Apart from Johansson, only Choi Min-sik gets anything like a decent look-in from the rest of the cast and he’s really little more than a cartoon grotesque villain. For his part Freeman is merely a narrator who happens to appear in shot, while French police captain Pierre Del Rio (Amr Waked) makes his appearance too late in the film when Lucy’s (and the film’s) interest in humans is already fast waning. The only interesting thing he does is to immediately decide to believe in Lucy’s powers and her mission rather than provide conflict by initially opposing her before subsequently being won around, as would normally happen in run-of-the-mill thrillers. Unfortunately with that function removed he has little to do other than look perpetually startled at Lucy’s abilities; his big moment should come in a climactic shoot-out with Mr Jang’s forces but by then the film has lost interest and moved on.

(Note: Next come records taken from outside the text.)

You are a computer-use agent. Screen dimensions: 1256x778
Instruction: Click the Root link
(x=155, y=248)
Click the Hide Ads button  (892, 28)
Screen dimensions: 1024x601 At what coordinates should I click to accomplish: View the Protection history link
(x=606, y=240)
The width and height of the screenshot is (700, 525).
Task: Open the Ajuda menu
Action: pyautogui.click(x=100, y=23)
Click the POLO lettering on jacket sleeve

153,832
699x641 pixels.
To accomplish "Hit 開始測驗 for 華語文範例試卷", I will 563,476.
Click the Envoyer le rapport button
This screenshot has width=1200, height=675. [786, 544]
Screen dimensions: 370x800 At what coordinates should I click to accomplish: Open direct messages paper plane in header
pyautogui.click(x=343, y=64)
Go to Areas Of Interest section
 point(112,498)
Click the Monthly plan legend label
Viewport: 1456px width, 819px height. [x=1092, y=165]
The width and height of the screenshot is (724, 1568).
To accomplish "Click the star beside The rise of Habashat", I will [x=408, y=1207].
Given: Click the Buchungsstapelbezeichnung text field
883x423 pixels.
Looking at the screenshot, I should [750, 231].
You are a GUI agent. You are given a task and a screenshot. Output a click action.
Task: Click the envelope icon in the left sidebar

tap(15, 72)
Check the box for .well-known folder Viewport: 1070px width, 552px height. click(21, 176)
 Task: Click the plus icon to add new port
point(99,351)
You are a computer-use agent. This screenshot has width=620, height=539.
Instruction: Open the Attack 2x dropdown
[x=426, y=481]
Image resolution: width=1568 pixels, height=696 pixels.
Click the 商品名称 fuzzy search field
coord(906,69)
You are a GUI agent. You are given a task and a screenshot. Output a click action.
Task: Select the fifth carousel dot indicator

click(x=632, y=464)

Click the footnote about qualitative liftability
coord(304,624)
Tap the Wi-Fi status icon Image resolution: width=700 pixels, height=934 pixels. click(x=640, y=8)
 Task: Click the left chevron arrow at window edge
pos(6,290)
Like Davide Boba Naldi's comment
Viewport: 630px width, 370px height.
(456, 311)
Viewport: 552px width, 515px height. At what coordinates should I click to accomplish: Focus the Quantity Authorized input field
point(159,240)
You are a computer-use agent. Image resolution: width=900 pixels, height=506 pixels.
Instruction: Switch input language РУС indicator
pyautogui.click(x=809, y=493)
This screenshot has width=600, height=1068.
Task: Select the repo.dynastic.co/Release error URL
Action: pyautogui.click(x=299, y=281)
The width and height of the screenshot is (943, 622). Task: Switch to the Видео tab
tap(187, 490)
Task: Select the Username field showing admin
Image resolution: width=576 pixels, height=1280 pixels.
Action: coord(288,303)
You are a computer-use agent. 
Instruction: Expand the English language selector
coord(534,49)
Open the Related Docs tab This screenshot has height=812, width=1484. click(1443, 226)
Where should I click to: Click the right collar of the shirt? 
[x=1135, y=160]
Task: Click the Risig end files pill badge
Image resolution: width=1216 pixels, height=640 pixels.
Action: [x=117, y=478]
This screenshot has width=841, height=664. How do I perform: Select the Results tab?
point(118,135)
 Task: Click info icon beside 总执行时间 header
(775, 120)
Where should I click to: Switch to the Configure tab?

scarletWhat it’s gone on to is Lucy’s discovery of what it is to have 100% cerebral capacity, which it turns out is omnipotence and omnipresence. She can be anywhere, anytime. Small wonder then that the shoot-out doesn’t concern her, as it’s long been clear that nothing in the mortal realm can in any way harm or even interest her now. What we get instead is something of a Cliff’s Notes version of The Tree of Life in its attempts to locate and explain humankind’s position in the history and evolution of the universe, along with the purpose of life itself within that context. The final scenes come close to providing an updated (and flashier) précis of the stargate sequences in 2001: A Space Odyssey. In fact there are several cheeky touches by Besson that suggest he’s implying nothing less than that Lucy is a modern explanation of what lies behind the sleek black monoliths of 2001: thank goodness for Besson’s vibrant sense of fun and adventure or else you’d be tempted to slap him down him for utter hubris and arrogance by implying an equivalence between himself and Stanley Kubrick.

Ultimately the film arrives at an ambiguous ending that can be interpreted in many different ways but which doesn’t take well to easy explanation. Ironically it concludes with the voiced-over line from Lucy saying “Life was given to us a billion years ago; now you know what to do with it” – well, I’ll be darned if I do, unless the intended lesson is to take a massive overdose of mind-expanding drugs that will kill us in 24 hours. While the film does raise some interesting questions and ideas, it unfortunately does so at such a pace that by the time the end credits roll you’ve pretty much forgotten them in a welter of FX most of them very good, but a few – like a CGI hominin – at best borderline.

Despite all its flaws (and they are legion) the film is nonetheless enjoyable as long as you allow the visceral thrills to put your brain into park mode. Certainly the film looks outstandingly good even on standard definition DVD; while the Blu-ray is no doubt truly excellent, I opted not to get the high definition version as I simply don’t think this has the rewatch potential to merit the extra cost. The film is also unusually rather short (despite the padding offered by Freeman’s explanatory and ultimately entirely unnecessary lecture) and with a conspicuous absence of special features (none at all on the DVD, and just a couple of short featurettes on the Blu-ray) meaning that the cheaper you can get this the better you’ll feel about it in all likelihood. Under those conditions, though, Lucy is well worth a purchase and a watch.

Lucy is available on DVD, Blu-ray and streaming/video-on-demand services now.

2 thoughts on “Lucy (2014) [DVD]

    John Hood said:
    January 19, 2015 at 5:39 pm

    Lucy seems a world, a galaxy, away from Leon AKA The Professional.

    Nick Lewin said:
    January 19, 2015 at 7:31 pm

    How many movies aren’t a galaxy away from Leon! However, Besson does seem to be getting closer to re-finding his groove. I even enjoyed Three Days to Kill for its pleasantly off kilter laughs mixed in with the action. A nice run down on Lucy, and “putting one’s mind in park mode” is never to tough for me in Besson’s movies (other than the 5th Element!) just in case another full fledged Nikita or Leon arrive!